Malaysian police haunted by complaints about the occult

Spells sent through social media among complaints coming from around the country and police say elderly make up most of the victims


By R.S.N. Murali

This is the 21st century. Yet, Malaysian police have to deal with complaints of the supernatural type.

Besides fighting crime and dealing with traffic and commercial cases, the police are bogged down with reports about bomoh (mediums) and spells.

Sources told The Star that a raft of reports were received nationwide last year relating to supposedly paranormal cases including witchcraft spells being sent through social media.

These bomoh-related cases include being fleeced for seeking services to cure illness and seeking to purge jinxes.

There were also reports made by those who accused their workmates of casting spells on them.

There was a bizarre case where a 51-year-old man lodged a police report in Negri Sembilan on December 19, alleging that a female relative had used witchcraft to make him ejaculate all of a sudden.

The same man lodged another report on December 31, alleging that the witchcraft had affected him badly as he ejaculated at odd places.

There was also a case reported in Kuala Muda, Kedah, on December 24 where a 39-year-old female factory worker claimed she was a victim of witchcraft sent through cyberspace.
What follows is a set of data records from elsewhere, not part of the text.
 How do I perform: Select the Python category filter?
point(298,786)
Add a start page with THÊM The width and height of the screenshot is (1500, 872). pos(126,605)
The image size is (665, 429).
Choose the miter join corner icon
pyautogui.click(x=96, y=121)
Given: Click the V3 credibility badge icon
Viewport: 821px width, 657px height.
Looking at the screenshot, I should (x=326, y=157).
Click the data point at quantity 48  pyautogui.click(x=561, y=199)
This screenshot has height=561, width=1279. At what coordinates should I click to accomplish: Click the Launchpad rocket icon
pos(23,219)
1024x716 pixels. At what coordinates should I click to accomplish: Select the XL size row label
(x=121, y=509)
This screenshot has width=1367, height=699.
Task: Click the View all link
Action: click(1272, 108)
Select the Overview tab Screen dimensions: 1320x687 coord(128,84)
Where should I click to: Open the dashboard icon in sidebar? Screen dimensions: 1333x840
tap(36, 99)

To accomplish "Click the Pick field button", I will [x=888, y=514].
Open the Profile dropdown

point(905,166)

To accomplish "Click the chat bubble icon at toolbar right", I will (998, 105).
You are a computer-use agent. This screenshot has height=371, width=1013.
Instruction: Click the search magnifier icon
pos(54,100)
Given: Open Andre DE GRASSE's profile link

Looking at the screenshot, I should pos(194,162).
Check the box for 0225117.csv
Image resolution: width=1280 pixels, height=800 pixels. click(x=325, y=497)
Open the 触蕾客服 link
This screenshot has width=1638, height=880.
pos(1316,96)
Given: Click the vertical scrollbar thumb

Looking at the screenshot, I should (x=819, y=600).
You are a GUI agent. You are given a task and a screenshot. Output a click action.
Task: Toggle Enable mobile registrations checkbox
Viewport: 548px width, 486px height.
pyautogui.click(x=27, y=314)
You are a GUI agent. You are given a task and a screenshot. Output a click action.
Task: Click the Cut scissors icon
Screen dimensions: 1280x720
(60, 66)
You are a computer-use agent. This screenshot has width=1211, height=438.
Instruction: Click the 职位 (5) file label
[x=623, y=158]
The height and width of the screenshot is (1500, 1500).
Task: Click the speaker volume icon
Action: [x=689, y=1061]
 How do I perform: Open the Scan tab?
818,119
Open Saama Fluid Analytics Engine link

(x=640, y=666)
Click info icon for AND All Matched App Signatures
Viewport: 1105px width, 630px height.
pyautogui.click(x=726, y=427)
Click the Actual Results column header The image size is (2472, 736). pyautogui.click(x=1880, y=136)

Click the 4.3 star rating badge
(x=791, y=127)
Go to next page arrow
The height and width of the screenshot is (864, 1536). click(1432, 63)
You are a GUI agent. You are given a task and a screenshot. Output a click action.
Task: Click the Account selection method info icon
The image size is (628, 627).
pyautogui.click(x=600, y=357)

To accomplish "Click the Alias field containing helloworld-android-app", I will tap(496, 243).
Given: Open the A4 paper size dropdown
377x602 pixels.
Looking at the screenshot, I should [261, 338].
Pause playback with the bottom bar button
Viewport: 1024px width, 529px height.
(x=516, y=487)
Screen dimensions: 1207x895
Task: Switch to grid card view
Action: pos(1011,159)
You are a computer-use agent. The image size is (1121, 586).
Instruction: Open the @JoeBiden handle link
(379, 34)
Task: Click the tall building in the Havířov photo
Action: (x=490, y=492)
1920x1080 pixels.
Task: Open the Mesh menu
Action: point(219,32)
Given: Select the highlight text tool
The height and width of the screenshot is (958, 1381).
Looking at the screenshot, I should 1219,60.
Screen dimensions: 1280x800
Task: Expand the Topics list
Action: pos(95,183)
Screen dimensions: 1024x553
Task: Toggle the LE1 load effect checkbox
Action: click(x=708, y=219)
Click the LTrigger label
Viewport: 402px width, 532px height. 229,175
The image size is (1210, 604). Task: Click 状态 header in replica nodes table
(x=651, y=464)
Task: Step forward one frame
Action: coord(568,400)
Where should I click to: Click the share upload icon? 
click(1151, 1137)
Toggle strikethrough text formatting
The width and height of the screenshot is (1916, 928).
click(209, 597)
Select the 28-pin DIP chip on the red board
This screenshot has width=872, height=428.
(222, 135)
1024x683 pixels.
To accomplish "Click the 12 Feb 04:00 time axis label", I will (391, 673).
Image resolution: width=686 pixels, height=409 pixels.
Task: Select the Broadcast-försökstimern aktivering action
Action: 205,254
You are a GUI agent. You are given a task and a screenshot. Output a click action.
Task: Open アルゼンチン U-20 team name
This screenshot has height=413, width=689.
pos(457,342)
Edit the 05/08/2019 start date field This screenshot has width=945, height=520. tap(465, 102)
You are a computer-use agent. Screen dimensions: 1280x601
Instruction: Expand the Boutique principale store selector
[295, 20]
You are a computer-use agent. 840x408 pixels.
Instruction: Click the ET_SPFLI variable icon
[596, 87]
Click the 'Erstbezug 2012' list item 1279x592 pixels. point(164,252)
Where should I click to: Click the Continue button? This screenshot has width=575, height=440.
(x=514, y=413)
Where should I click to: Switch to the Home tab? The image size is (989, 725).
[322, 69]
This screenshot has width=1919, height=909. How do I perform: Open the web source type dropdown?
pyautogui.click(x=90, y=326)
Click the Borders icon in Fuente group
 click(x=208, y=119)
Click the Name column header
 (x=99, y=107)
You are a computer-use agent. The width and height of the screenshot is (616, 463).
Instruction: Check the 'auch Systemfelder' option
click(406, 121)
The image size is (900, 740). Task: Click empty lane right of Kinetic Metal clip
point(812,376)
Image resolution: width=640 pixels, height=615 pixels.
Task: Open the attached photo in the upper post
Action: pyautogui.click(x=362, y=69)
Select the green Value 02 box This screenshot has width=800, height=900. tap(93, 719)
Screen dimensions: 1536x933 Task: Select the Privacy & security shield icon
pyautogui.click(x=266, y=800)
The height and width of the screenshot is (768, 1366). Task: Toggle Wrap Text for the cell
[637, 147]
She alleged that she had been under the spell of a 53-year-old man since 2015 that led to her even having sex with him on several occasions.

Apparently, she had to seek the help of a spiritual healer to rid herself of the spell and then braved herself to lodge a police report.

There were also a number of cases involving a Siamese medium who demanded a fee for those who wanted to know his predictions on lottery draws.

Photo: The Star Graphics
The medium, who openly advertised his services, would collect an upfront fee to conduct prayers and cleansing rituals.

Once the initial payments were paid, the medium’s henchmen would normally seek a second payment which could amount to thousands of ringgit. 

Clients who sought a refund from the ­medium would be intimidated or threatened.

There were also victims duped by ­mediums who had promised them they would prosper if they purchased amulets and prayer items.

In hypnotism cases, most of the victims were offered supposedly winning four-digit tickets that guaranteed instant wealth.

According to the sources, 1,172 police reports were lodged last year against ­mediums throughout the country.

Another 1,320 reports were made by individuals who claimed they were hypnotised before their belongings were stolen.

The highest number of reports relating to mediums were made in January last year with 129 reports and a total of 104 reports for February and March.

There were 105 cases in April, followed by 109 cases in May, 82 in June, 110 in July, 103 in August, 71 in September, 91 in October, 93 in November and 71 in December.

As for the number of victims who alleged to have been hypnotised by strangers, there were 103 reports in January followed by 114 in February, 117 in March, 100 in April, 105 in May, 101 in June, 136 in July, 125 in August, 92 in September, 96 in October, 119 in November and 112 in December.

It is understood that most of the reports lodged are being investigated under Section 420 of the Penal Code for cheating.

Melaka police chief Deputy Comm Datuk Abd Jalil Hassan said most of the victims were elderly folk.

They were easily duped because they were usually in desperate situations such as being stricken with a terminal illness, he said.

“They should go for proper medical treatment instead of seeking help from medicine men out to make a quick buck,” he said, adding that in most cases, police could not take action due to a lack of evidence.

United Crime Prevention Association Melaka Chapter chairman R.A. Saravana Theertha has handled several cases related to mediums.

“Some of these mediums could turn aggressive when confronted and would threaten to cause harm using witchcraft.”

Saravana said that in most cases, there was no proof as the victims paid the crooks in cash.